Rust Core Advantages

The mitraseti-core crate (core/) is not a thin wrapper — it implements the compute-intensive stages of the pipeline in Rust for concrete, measurable gains:

Parallelism with rayon. The de-Doppler search distributes drift-rate trials across all available CPU cores. On a 16-core machine processing a million-channel observation, this alone accounts for the 45x speedup over turboSETI's single-threaded Python loop.

Memory safety without garbage collection. Filterbank files routinely exceed 1 GB. Rust's ownership model ensures zero-copy data handling and deterministic memory usage — no GC pauses during long processing runs.

Zero-copy Python interop via PyO3. The Rust core exposes DedopplerEngine, RFIFilter, FilterbankReader, and data types directly to Python through PyO3 bindings. NumPy arrays pass through without serialization overhead.

FFT via rustfft. Spectral analysis uses the pure-Rust rustfft crate, avoiding C library dependencies while maintaining competitive throughput.

ndarray for tensor operations. The Rust equivalent of NumPy, providing familiar n-dimensional array semantics with SIMD-friendly memory layout.
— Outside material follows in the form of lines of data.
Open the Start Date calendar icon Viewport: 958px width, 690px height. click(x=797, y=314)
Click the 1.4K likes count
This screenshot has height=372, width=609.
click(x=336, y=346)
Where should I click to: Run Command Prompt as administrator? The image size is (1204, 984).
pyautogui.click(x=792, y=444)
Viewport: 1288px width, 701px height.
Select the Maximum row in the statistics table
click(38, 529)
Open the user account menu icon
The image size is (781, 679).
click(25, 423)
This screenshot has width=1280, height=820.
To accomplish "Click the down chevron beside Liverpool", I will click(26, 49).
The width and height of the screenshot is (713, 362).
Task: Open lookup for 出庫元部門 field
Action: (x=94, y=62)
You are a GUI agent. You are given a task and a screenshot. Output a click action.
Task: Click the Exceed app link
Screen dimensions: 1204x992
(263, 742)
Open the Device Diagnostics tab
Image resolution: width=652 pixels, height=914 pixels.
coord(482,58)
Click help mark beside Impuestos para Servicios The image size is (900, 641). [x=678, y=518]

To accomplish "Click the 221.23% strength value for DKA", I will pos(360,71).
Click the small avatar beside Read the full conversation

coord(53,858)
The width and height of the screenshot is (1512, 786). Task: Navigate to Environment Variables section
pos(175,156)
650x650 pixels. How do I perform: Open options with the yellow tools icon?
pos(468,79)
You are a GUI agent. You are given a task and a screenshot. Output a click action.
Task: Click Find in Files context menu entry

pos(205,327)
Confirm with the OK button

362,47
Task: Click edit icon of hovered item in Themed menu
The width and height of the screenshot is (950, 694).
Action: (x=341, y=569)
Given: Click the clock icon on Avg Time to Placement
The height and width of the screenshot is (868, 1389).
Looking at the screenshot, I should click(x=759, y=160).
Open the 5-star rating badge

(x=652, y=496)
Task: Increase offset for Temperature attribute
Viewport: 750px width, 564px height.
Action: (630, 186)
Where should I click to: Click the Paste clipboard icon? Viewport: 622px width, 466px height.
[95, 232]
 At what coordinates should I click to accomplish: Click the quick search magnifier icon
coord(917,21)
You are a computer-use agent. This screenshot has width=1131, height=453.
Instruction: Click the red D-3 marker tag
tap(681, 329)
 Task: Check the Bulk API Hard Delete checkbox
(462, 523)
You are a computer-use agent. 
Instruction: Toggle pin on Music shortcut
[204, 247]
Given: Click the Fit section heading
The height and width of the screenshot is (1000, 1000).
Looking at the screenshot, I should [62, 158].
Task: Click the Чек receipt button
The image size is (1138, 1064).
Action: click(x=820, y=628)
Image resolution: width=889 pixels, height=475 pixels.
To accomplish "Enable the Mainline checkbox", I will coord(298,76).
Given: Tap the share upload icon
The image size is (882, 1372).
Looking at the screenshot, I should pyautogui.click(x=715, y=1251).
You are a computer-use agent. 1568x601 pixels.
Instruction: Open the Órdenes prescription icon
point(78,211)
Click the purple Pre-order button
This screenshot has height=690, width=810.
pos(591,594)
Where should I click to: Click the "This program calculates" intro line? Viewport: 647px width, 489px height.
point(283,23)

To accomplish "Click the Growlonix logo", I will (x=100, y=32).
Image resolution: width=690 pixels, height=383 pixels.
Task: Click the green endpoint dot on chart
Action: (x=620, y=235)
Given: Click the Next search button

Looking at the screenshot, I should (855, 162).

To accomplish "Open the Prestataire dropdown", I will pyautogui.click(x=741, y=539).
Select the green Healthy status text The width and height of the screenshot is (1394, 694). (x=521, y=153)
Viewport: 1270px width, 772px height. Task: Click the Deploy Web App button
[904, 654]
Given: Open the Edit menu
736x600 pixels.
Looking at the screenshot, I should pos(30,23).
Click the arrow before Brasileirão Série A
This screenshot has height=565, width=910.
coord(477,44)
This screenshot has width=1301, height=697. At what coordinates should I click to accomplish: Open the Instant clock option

# core/Cargo.toml — key dependencies
rayon = "1.10"        # data-parallel iterators
ndarray = "0.16"      # n-dimensional arrays
rustfft = "6.2"       # FFT engine
pyo3 = "0.22"         # Python bindings
hdf5 = "0.8"          # HDF5 support (optional feature)

ML Model Architecture

CNN + Transformer Hybrid

MitraSETI's classifier (inference/signal_classifier.py) uses a SpectralCNNBackbone for frequency-domain feature extraction combined with a 2-layer, 4-head Transformer encoder for temporal pattern recognition:

Input spectrogram (256 freq × 64 time)
    │
    ▼
Conv1d backbone (spectral features along frequency axis)
    │
    ▼
Transformer encoder (2 layers, 4 heads — temporal patterns)
    │
    ▼
MLP classification head → 9 classes

Signal classes:

Class Description
NARROWBAND_DRIFTING Narrowband signal with non-zero drift rate — the primary ET signature
NARROWBAND_STATIONARY Narrowband, zero drift — likely local RFI
BROADBAND Wideband emission
PULSED Periodic pulsed signal
CHIRP Frequency-swept signal
RFI_TERRESTRIAL Terrestrial radio frequency interference
RFI_SATELLITE Satellite downlink interference
NOISE Background noise, no signal present
CANDIDATE_ET Passes all filters — requires human review

Two-Stage Classification

The two-stage design is critical for performance on real data where >99% of detections are RFI:

  1. Stage 1 (rule-based, all signals): Checks drift rate range (0.05–10.0 Hz/s), SNR thresholds, drift boundary artifacts, and zero-drift patterns. Runs in microseconds per signal. Eliminates the vast majority.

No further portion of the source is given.